--- Okuma Parçası ---

------------

Sultan Bayezit Camii müştemilatındaki çayhanedeyiz . Şu , içinde para işlemeyen , sadece bağışlarla ayakta duran nostaljik düzenekli nezih yerdeyiz . Amasya Belediye başkan yardımcısı sevgili Osman Akbaş ‘ ın başını çektiği bir meşk gecesindeyiz . Yılbaşı gecesinde ve Mekke ‘nin fethinin birlikte anıldığı bir gecede , dostlarla ve musiki sever bir gurupla berberiz . Sevgili Osman Akbaş ‘ ın daveti ve bir serbest konuşma için bir aradayız . Seçtiğim konu ; sosyal , kültürel ve politik İslam ‘ın meseleleridir . Buradan hareketle Akif ‘ in birleştirici politik İslam anlayışını sorgulayacağız . Bunun günümüze olan yansımasını değerlendireceğiz .
Politik tartışmaları anlamamıza yardım edecek kısa ve anlamlı bir konuşamadan sonra , ülkenin mütedeyyin insanlarının ne yapması gerektiğini anlattım .Sosyal , politik ve kültürel İslam ‘ ın alanlarını belirterek ; hiçbirinin diğerinin alternatifi olmadığına vurgu yaptım .Her alan , diğerine göre özel ve sınırlı olacak , diğer İslam alanlarına müdahale etmeyecek diyerek sürdürdüm . Bugünkü kaotik ortamın bu kesişme ve müdahaleden kaynaklandığını belirterek , tartışmanın politik İslam ‘ ın başarısıyla süreceğini anlattım . Sorulara verdiğim cevaplarla sürdürdüğüm konuşmamı , musiki faslı için kısa kesmek durumunda kaldım .Sessiz , teorik , güncel bir retorikle yaptığım konuşmayı dinleyen dostların ilgisine teşekkür ediyorum .
Dinleyiciler arasında akademisyenler , üniversite öğrencileri , memur arkadaşlar , esnaf ve değişik toplum kesimlerinden insanlar vardı . Toplantının ara bir anında Belediye Başkanı Cafer Özdemir , yardımcısı Cengiz Erdem de icabet ettiler . Güzel bir çay eşliğinde yaptığım konuşmayı bir kardeşimiz de fotoğrafladı .Yani meşkin ve sohbetin tarihi resmini de çektik .İçinde konuşmaktan ve oturmaktan keyif aldığım görsel bir tarihi mekanda yapılan bu etkinliğin on beş gün de bir tekrarlandığını da öğrenmiş oldum . Meşk davetinin de bir kere yapılması ayrı bir not olarak aklımda kaldı .
Gecenin konuşmasını yaptıktan sonra , sohbetin musiki kısmına geçtik .Benim için de çok özel olan bu bölümde tam bir musiki şöleni yapıldı . Solo ve koro olarak yapılan organize müzikte çok güzel parça ve ritme şahit olduk . Koroda kimler yoktu ki : Sevgili Osman Akbaş , Ahmet Töngüş , Muammer Palamut , Recep Çıtır , Aslan Usta , H . İbrahim Tokmak , Ahmet Kargı , Kadir Çakır . Bendir , yaylı tanbur , kanun eşliğinde çalınan onlarca güzel parça . Saba , Hüseyni , Hicaz makamında okunan ilahiler , çekilen salavatlar ve okunan aşırla süren meşk tam bir içkin hâle denk geliyordu . Dinleyici arkadaşların Allah Allah naraları ve hu hu hu ‘larına karışan ruh güzelliği alkışlarla taçlandırıldı .

------------

--- Eldeki Veriler ---
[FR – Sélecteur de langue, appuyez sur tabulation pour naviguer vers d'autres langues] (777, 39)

------------

--- Yapılacak Çalışmalar ---
a. Meşk gecesi metninde parçaların hangi çalgılar eşliğinde çalındığı belirtiliyor; bu çalgıların hepsini sıralayınız.
b. Meşk gecesi metninde "Gecenin konuşmasını yaptıktan" sözlerinin geçtiği yerden başlayıp "alkışlarla taçlandırıldı ." sözleriyle biten bölümü, "kanun" yerine "ud" koyarak yeniden yazınız.

--- Görevlere Göre Cevaplar ---
a. Bendir, yaylı tanbur, kanun

b.
Gecenin konuşmasını yaptıktan sonra , sohbetin musiki kısmına geçtik .Benim için de çok özel olan bu bölümde tam bir musiki şöleni yapıldı . Solo ve koro olarak yapılan organize müzikte çok güzel parça ve ritme şahit olduk . Koroda kimler yoktu ki : Sevgili Osman Akbaş , Ahmet Töngüş , Muammer Palamut , Recep Çıtır , Aslan Usta , H . İbrahim Tokmak , Ahmet Kargı , Kadir Çakır . Bendir , yaylı tanbur , ud eşliğinde çalınan onlarca güzel parça . Saba , Hüseyni , Hicaz makamında okunan ilahiler , çekilen salavatlar ve okunan aşırla süren meşk tam bir içkin hâle denk geliyordu . Dinleyici arkadaşların Allah Allah naraları ve hu hu hu ‘larına karışan ruh güzelliği alkışlarla taçlandırıldı .